* DIRECTIONS FOR THIS TASK
Would you copy out each line of the records below that includes the word "formatting"?

[Saved data entries]
—————
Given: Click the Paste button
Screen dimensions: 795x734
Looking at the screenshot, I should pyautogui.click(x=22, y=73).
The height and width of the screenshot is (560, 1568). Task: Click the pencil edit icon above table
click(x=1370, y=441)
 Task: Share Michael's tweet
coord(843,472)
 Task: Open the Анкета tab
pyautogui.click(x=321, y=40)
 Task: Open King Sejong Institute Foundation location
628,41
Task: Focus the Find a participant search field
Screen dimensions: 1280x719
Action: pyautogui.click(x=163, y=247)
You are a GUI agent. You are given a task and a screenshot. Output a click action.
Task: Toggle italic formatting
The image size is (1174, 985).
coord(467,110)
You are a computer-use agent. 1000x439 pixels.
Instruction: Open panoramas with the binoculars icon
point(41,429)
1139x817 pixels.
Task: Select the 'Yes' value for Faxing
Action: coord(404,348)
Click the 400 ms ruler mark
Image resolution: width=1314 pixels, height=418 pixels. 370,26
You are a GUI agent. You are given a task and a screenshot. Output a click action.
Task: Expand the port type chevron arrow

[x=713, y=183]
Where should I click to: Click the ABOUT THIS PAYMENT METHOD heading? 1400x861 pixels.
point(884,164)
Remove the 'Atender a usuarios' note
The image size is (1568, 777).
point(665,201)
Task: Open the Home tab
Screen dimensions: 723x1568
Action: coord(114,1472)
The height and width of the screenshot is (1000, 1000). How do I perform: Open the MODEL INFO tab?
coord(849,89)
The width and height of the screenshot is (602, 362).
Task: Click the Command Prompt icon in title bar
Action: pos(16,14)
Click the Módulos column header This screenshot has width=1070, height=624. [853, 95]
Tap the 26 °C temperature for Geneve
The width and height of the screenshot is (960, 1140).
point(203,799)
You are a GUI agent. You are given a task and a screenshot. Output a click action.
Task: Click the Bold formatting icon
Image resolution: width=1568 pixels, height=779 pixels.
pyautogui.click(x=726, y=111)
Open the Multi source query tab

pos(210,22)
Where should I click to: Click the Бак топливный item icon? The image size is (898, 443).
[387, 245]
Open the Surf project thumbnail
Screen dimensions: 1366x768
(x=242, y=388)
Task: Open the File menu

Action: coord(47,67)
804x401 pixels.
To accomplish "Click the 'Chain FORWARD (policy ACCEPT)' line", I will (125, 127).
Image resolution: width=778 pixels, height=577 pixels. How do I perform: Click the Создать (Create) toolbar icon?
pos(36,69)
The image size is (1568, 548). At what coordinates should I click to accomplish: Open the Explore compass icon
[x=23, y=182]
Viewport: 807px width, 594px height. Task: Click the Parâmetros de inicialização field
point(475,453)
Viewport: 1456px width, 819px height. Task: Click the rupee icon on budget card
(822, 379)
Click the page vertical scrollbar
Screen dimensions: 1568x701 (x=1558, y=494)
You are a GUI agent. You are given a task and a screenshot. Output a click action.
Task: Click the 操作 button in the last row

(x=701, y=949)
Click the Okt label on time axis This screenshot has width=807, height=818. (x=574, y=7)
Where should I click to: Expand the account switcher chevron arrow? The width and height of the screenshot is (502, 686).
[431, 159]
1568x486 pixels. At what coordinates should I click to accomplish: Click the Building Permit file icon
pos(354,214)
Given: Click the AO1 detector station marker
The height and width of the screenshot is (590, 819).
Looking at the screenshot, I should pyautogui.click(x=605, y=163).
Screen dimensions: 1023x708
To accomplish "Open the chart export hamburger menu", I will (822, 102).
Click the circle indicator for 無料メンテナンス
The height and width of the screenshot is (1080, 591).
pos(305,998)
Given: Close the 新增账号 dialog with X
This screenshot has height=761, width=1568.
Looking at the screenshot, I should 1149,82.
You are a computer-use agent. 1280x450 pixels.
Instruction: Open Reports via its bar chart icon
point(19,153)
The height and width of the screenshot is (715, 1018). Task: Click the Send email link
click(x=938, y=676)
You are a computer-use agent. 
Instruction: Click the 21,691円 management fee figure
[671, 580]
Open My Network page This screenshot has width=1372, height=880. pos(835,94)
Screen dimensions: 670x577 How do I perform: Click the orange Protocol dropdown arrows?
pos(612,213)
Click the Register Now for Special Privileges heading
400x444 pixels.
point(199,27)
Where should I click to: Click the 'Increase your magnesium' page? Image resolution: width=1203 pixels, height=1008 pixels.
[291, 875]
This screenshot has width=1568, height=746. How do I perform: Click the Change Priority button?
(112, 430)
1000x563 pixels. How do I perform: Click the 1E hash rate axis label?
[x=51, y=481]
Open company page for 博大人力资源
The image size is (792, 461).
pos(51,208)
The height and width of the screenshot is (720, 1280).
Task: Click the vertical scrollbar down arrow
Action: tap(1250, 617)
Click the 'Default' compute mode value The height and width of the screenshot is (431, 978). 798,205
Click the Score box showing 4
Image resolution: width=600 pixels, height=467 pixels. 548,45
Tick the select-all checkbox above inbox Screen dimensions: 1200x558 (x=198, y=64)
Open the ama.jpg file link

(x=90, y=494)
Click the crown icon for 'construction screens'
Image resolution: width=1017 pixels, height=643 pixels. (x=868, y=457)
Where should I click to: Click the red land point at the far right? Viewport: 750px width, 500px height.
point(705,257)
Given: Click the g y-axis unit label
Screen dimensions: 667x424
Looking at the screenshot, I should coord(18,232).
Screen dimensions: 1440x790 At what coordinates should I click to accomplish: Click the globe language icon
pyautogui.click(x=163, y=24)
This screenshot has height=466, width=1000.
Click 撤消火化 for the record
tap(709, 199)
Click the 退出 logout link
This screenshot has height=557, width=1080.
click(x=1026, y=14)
—————
* REPLY TO THE TASK
Task: Toggle italic formatting
Task: Click the Bold formatting icon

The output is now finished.